* [Task to complete]: Every record must come back exactly as given.

(Data provided begins)

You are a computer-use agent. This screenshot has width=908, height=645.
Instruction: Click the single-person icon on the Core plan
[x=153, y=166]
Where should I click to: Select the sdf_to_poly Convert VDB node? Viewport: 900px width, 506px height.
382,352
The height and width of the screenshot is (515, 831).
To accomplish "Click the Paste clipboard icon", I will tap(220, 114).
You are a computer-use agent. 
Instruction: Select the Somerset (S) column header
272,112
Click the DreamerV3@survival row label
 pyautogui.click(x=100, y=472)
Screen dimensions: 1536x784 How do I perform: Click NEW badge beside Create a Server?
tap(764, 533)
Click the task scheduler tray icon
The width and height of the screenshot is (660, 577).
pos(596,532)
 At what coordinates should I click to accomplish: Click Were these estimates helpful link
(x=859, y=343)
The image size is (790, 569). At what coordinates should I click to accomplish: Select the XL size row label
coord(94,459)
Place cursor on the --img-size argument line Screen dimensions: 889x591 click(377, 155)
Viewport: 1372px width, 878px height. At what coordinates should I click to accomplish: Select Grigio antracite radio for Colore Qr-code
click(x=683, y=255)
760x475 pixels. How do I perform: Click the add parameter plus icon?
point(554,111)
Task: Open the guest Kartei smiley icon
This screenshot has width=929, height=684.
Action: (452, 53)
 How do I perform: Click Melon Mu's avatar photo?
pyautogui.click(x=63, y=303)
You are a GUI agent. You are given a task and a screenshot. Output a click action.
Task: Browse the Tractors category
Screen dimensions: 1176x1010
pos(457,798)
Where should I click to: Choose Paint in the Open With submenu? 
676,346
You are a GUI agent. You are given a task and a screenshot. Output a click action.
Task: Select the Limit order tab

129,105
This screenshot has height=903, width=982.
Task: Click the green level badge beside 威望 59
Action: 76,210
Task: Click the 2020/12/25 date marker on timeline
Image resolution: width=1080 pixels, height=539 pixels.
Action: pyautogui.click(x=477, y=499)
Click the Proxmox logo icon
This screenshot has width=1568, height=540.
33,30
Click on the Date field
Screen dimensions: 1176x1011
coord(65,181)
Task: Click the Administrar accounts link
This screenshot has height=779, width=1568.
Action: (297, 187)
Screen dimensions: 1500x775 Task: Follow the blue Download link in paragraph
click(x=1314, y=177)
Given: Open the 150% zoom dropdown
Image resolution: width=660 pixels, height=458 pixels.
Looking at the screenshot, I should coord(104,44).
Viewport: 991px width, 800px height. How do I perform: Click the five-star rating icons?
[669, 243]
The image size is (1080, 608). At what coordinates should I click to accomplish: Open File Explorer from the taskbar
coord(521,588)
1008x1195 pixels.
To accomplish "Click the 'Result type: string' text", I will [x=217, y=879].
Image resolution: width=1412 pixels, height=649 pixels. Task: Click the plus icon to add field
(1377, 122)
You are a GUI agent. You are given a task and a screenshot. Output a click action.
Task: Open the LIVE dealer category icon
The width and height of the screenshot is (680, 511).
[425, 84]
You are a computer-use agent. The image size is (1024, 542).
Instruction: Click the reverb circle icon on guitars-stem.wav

(Data provided ends)

* [Answer box]:
You are a computer-use agent. This screenshot has width=908, height=645.
Instruction: Click the single-person icon on the Core plan
[x=153, y=166]
Where should I click to: Select the sdf_to_poly Convert VDB node? Viewport: 900px width, 506px height.
382,352
The height and width of the screenshot is (515, 831).
To accomplish "Click the Paste clipboard icon", I will tap(220, 114).
You are a computer-use agent. 
Instruction: Select the Somerset (S) column header
272,112
Click the DreamerV3@survival row label
 pyautogui.click(x=100, y=472)
Screen dimensions: 1536x784 How do I perform: Click NEW badge beside Create a Server?
tap(764, 533)
Click the task scheduler tray icon
The width and height of the screenshot is (660, 577).
pos(596,532)
 At what coordinates should I click to accomplish: Click Were these estimates helpful link
(x=859, y=343)
The image size is (790, 569). At what coordinates should I click to accomplish: Select the XL size row label
coord(94,459)
Place cursor on the --img-size argument line Screen dimensions: 889x591 click(377, 155)
Viewport: 1372px width, 878px height. At what coordinates should I click to accomplish: Select Grigio antracite radio for Colore Qr-code
click(x=683, y=255)
760x475 pixels. How do I perform: Click the add parameter plus icon?
point(554,111)
Task: Open the guest Kartei smiley icon
This screenshot has width=929, height=684.
Action: (452, 53)
 How do I perform: Click Melon Mu's avatar photo?
pyautogui.click(x=63, y=303)
You are a GUI agent. You are given a task and a screenshot. Output a click action.
Task: Browse the Tractors category
Screen dimensions: 1176x1010
pos(457,798)
Where should I click to: Choose Paint in the Open With submenu? 
676,346
You are a GUI agent. You are given a task and a screenshot. Output a click action.
Task: Select the Limit order tab

129,105
This screenshot has height=903, width=982.
Task: Click the green level badge beside 威望 59
Action: 76,210
Task: Click the 2020/12/25 date marker on timeline
Image resolution: width=1080 pixels, height=539 pixels.
Action: pyautogui.click(x=477, y=499)
Click the Proxmox logo icon
This screenshot has width=1568, height=540.
33,30
Click on the Date field
Screen dimensions: 1176x1011
coord(65,181)
Task: Click the Administrar accounts link
This screenshot has height=779, width=1568.
Action: (297, 187)
Screen dimensions: 1500x775 Task: Follow the blue Download link in paragraph
click(x=1314, y=177)
Given: Open the 150% zoom dropdown
Image resolution: width=660 pixels, height=458 pixels.
Looking at the screenshot, I should coord(104,44).
Viewport: 991px width, 800px height. How do I perform: Click the five-star rating icons?
[669, 243]
The image size is (1080, 608). At what coordinates should I click to accomplish: Open File Explorer from the taskbar
coord(521,588)
1008x1195 pixels.
To accomplish "Click the 'Result type: string' text", I will [x=217, y=879].
Image resolution: width=1412 pixels, height=649 pixels. Task: Click the plus icon to add field
(1377, 122)
You are a GUI agent. You are given a task and a screenshot. Output a click action.
Task: Open the LIVE dealer category icon
The width and height of the screenshot is (680, 511).
[425, 84]
You are a computer-use agent. The image size is (1024, 542).
Instruction: Click the reverb circle icon on guitars-stem.wav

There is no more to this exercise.